The Quest for a Pragmatic Approach to Automate Data Lineage

In this post, we introduce the first of an ongoing series of data management topics: Data Lineage.

February 21, 2020

Categorized in: Data Lineage, Compliance, Data Quality, Automation

Share:

Getty Images 849212674

As Socrates is reputed to have said, “The beginning of wisdom is the definition of terms.” The area of data management, like many other areas in business technology, is rife with jargon, buzzwords, and terms whose meanings are vague, overlapping, or redundant. Definitions are necessary to cut through the confusion, and on this blog we will make a point of both minimizing unnecessary jargon and defining the key terms we do use.

As background for defining data lineage, consider that every bit of enterprise data has a point of origin — which may be either external or internal to the enterprise — and a path that it takes as it flows through the systems that make up your enterprise data infrastructure. This flow path may have branches, and applications may augment or transform the data along the way.

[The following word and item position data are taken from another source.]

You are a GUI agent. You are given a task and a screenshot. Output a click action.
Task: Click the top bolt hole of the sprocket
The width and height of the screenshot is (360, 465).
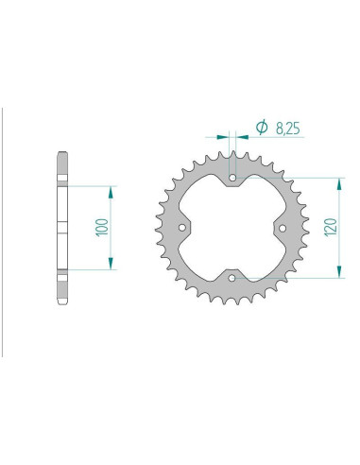point(232,178)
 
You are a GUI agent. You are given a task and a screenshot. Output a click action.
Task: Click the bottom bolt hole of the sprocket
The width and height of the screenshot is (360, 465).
point(232,278)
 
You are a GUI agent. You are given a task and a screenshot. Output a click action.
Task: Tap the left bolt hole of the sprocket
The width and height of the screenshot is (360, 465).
point(182,228)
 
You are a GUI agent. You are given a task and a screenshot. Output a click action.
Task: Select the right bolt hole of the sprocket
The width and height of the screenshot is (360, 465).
point(283,228)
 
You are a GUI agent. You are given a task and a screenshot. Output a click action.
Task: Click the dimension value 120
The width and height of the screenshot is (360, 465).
point(331,227)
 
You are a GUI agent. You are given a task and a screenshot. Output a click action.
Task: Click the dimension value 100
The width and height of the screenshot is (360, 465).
point(102,227)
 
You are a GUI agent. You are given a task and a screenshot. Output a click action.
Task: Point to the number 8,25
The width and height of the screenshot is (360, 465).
point(288,129)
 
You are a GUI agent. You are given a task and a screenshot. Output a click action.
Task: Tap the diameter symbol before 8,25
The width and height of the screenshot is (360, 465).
point(262,127)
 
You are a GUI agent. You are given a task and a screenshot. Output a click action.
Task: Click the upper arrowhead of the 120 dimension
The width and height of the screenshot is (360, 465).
point(339,184)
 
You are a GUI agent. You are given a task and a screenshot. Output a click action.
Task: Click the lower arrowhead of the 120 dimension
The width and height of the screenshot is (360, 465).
point(339,271)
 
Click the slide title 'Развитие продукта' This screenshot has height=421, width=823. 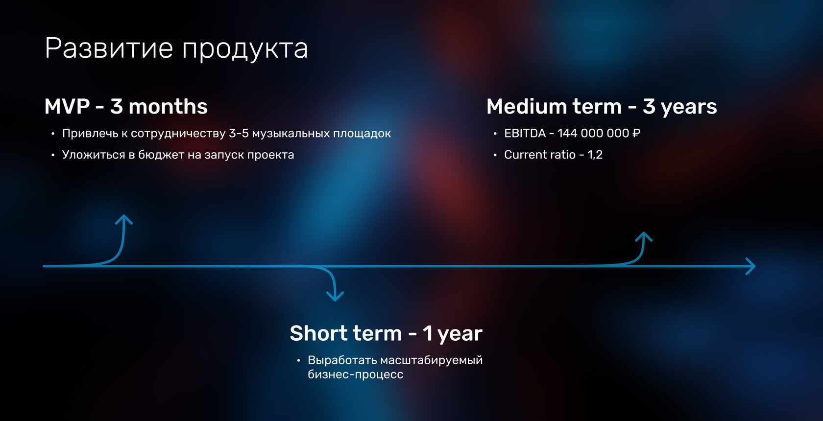point(176,48)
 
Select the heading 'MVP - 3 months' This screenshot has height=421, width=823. point(126,106)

Data lineage is the systematic tracing of the paths taken by data through your enterprise, from its points of origin to the various endpoints where it is consumed by business users, reviewed by outside agencies (compliance), or archived for posterity (data warehouse).

The systematic tracing of the flow of enterprise data has become a necessary function of enterprise data management. Consider some of the key business functions that depend on it:

  • Compliance. When a regulator questions a value in a report, what he or she wants to know is: “Where did this value come from?” Is it a computed value? What values did the computation depend on, and where did they come from?” Data lineage answers directly this question of the provenance of data.
  • Data quality. Where are the critical points in the flow of each type of business data where the quality of the data should be subject to monitoring and control? Data lineage maps the existing flow of each business object, thus enabling the most effective placement of data quality checks and controls.
  • Planning and impact analysis of large-scale changes to data infrastructure. Large-scale changes include rationalization and streamlining business processes involving multiple systems, removing redundant applications and data, retiring legacy applications and systems, locating and locking down sensitive data, and many others. An accurate knowledge of the existing flow of data is necessary for rational planning as well as accurate prediction of the impact of any change on particular business functions.

Data lineage, however, is as challenging as it is necessary:

Manual approaches have typically been used for tracing data flow through the enterprise. But even for enterprises that are not large, human resources are inadequate to trace data flow comprehensively, and at a level of granularity sufficient to establish provenance of particular data values, for example.

Manual approaches also lack the objective verification that automation could provide, that regulators increasingly demand, and that adds rigor and rationality to project planning and decision-making.

Automated approaches to data lineage, however, face their own hurdles. The computational cost of exhaustively scanning the data environment to detect the flow of particular business objects between applications and databases is enormous and increasingly prohibitive, as data environments and the number of possible flow points grow.

Further, the data flows we wish to trace are precisely the flows of key business objects (Customer, Product, Order, Account, etc.) through the environment. That is, we want to trace the flow of objects of a particular logical type, regardless of the physical form it may take in this database table or that. Given the great multitude of ways in which the same type of object is physically represented across systems, there is a logical-to-physical gap that must be bridged, and this requires advanced algorithms for logical classification of hundreds of thousands or millions (or more) of physical database fields.

We are left, then, with the question: What would a truly effective and pragmatic approach to data lineage for today’s enterprise data environments look like? We will explore the answer to this question in future posts.